What needs to be done:
Please return, with no alterations, the lines below from the very first through the one that contains "جلوبندی و فرمان (678, 198)".

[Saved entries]
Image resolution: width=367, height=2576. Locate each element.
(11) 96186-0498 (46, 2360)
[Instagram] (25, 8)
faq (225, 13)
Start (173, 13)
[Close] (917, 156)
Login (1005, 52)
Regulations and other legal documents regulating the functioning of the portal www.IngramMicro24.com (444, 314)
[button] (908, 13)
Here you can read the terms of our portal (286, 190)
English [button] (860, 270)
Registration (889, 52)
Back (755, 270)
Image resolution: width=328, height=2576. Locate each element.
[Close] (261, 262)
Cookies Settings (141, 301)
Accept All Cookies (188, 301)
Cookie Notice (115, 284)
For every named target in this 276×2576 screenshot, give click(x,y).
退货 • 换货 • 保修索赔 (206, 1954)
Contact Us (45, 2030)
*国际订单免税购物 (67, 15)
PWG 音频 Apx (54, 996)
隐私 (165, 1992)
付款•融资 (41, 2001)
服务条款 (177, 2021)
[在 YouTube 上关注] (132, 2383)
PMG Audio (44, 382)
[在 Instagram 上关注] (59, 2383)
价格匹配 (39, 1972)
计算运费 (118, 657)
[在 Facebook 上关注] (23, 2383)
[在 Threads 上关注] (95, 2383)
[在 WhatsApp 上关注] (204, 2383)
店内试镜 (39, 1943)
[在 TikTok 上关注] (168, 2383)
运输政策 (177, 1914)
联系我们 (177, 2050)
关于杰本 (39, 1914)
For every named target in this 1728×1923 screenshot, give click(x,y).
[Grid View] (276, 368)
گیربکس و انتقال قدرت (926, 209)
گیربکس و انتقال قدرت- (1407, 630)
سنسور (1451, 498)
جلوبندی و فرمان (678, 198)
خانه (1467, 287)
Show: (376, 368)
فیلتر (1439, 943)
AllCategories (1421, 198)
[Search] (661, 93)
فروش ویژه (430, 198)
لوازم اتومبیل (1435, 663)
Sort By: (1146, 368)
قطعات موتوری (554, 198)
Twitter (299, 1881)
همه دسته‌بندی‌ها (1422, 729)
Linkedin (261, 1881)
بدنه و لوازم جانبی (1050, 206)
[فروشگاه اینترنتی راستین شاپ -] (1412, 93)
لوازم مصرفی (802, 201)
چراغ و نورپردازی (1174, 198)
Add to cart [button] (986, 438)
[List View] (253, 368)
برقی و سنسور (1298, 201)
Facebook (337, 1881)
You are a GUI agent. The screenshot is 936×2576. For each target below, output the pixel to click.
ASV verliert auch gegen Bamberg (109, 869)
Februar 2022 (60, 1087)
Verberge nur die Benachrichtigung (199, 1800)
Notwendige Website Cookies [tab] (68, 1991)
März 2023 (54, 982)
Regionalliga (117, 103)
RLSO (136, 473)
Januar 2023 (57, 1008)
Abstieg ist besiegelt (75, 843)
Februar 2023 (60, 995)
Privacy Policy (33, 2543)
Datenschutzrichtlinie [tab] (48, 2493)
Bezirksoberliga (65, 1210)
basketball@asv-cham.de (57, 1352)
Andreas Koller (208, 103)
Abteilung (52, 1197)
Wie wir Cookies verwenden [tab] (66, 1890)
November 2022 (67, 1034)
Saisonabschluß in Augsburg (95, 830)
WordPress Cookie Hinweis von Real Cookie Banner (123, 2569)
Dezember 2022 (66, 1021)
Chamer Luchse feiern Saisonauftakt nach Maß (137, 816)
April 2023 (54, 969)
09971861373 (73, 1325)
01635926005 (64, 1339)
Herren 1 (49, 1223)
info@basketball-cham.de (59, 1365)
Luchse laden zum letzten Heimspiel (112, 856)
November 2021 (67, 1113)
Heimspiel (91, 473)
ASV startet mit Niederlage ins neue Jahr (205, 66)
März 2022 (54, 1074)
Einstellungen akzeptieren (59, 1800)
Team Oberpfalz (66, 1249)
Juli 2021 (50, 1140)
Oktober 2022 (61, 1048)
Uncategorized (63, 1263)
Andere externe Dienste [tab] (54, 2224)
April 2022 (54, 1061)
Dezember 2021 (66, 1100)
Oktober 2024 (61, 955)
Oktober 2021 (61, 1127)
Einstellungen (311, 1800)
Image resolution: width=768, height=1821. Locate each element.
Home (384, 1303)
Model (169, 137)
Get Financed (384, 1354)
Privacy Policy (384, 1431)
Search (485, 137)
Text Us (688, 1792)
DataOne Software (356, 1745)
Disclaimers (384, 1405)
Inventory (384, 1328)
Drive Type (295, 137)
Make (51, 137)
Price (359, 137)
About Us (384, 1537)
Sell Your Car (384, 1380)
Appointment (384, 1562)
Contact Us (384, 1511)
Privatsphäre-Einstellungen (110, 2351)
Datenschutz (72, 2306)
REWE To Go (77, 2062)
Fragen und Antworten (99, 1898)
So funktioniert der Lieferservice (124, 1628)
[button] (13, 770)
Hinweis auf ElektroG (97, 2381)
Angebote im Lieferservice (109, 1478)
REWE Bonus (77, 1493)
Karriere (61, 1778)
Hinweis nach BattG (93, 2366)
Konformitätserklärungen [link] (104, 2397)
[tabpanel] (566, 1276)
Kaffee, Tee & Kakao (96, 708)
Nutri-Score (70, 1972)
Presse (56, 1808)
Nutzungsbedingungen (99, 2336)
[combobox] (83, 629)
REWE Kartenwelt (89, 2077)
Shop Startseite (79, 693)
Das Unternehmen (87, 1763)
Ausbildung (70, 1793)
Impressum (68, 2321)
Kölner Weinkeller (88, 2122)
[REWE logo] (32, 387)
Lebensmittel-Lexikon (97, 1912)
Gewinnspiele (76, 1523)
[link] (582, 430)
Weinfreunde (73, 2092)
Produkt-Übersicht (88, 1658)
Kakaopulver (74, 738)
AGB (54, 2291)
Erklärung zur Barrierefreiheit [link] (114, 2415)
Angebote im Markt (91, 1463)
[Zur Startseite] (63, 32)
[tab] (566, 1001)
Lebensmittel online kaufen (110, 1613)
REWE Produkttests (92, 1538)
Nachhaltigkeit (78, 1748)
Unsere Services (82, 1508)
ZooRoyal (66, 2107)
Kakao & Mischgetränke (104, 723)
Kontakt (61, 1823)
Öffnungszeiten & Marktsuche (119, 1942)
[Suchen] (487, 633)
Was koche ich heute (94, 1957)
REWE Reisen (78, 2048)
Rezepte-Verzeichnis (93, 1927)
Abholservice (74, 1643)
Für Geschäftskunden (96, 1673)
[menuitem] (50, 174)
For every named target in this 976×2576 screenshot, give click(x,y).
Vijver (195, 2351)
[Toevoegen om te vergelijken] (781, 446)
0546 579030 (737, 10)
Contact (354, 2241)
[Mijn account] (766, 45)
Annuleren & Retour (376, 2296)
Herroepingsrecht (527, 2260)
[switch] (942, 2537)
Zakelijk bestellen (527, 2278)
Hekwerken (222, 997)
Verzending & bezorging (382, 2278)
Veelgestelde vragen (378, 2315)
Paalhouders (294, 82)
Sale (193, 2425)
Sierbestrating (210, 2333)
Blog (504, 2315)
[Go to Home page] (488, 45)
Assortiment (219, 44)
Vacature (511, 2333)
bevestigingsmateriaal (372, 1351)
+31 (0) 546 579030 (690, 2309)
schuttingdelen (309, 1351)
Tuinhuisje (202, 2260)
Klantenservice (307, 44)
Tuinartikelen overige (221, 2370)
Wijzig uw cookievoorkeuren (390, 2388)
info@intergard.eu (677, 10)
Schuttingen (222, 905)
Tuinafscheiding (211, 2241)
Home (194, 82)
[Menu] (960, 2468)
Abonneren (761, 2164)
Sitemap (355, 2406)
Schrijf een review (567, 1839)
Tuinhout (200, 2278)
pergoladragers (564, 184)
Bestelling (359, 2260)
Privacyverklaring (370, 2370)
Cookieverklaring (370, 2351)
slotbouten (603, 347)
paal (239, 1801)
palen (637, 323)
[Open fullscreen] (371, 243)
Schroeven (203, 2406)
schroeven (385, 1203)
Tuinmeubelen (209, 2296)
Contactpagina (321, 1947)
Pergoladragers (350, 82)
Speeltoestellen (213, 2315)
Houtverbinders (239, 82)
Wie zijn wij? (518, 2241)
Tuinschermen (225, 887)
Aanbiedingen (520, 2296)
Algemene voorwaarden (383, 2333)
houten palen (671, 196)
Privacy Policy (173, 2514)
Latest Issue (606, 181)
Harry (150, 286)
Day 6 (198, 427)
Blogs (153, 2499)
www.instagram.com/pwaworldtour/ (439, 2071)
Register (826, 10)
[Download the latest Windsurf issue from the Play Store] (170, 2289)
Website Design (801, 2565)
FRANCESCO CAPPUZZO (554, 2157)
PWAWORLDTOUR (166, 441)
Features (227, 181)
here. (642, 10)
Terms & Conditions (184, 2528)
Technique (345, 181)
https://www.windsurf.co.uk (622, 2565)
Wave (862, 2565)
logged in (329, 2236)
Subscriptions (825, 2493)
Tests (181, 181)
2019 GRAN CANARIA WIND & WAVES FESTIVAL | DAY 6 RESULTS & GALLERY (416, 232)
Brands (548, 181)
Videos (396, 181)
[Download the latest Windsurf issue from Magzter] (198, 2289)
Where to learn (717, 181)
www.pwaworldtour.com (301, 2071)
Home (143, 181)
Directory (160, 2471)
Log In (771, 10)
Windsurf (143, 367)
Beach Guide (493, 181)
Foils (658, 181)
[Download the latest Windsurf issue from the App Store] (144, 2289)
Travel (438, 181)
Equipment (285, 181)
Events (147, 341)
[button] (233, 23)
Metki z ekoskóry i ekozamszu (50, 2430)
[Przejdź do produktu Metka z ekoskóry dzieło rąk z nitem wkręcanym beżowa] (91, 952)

Worked solution:
Image resolution: width=367, height=2576. Locate each element.
(11) 96186-0498 (46, 2360)
[Instagram] (25, 8)
faq (225, 13)
Start (173, 13)
[Close] (917, 156)
Login (1005, 52)
Regulations and other legal documents regulating the functioning of the portal www.IngramMicro24.com (444, 314)
[button] (908, 13)
Here you can read the terms of our portal (286, 190)
English [button] (860, 270)
Registration (889, 52)
Back (755, 270)
Image resolution: width=328, height=2576. Locate each element.
[Close] (261, 262)
Cookies Settings (141, 301)
Accept All Cookies (188, 301)
Cookie Notice (115, 284)
For every named target in this 276×2576 screenshot, give click(x,y).
退货 • 换货 • 保修索赔 (206, 1954)
Contact Us (45, 2030)
*国际订单免税购物 (67, 15)
PWG 音频 Apx (54, 996)
隐私 (165, 1992)
付款•融资 (41, 2001)
服务条款 (177, 2021)
[在 YouTube 上关注] (132, 2383)
PMG Audio (44, 382)
[在 Instagram 上关注] (59, 2383)
价格匹配 (39, 1972)
计算运费 (118, 657)
[在 Facebook 上关注] (23, 2383)
[在 Threads 上关注] (95, 2383)
[在 WhatsApp 上关注] (204, 2383)
店内试镜 (39, 1943)
[在 TikTok 上关注] (168, 2383)
运输政策 (177, 1914)
联系我们 (177, 2050)
关于杰本 (39, 1914)
For every named target in this 1728×1923 screenshot, give click(x,y).
[Grid View] (276, 368)
گیربکس و انتقال قدرت (926, 209)
گیربکس و انتقال قدرت- (1407, 630)
سنسور (1451, 498)
جلوبندی و فرمان (678, 198)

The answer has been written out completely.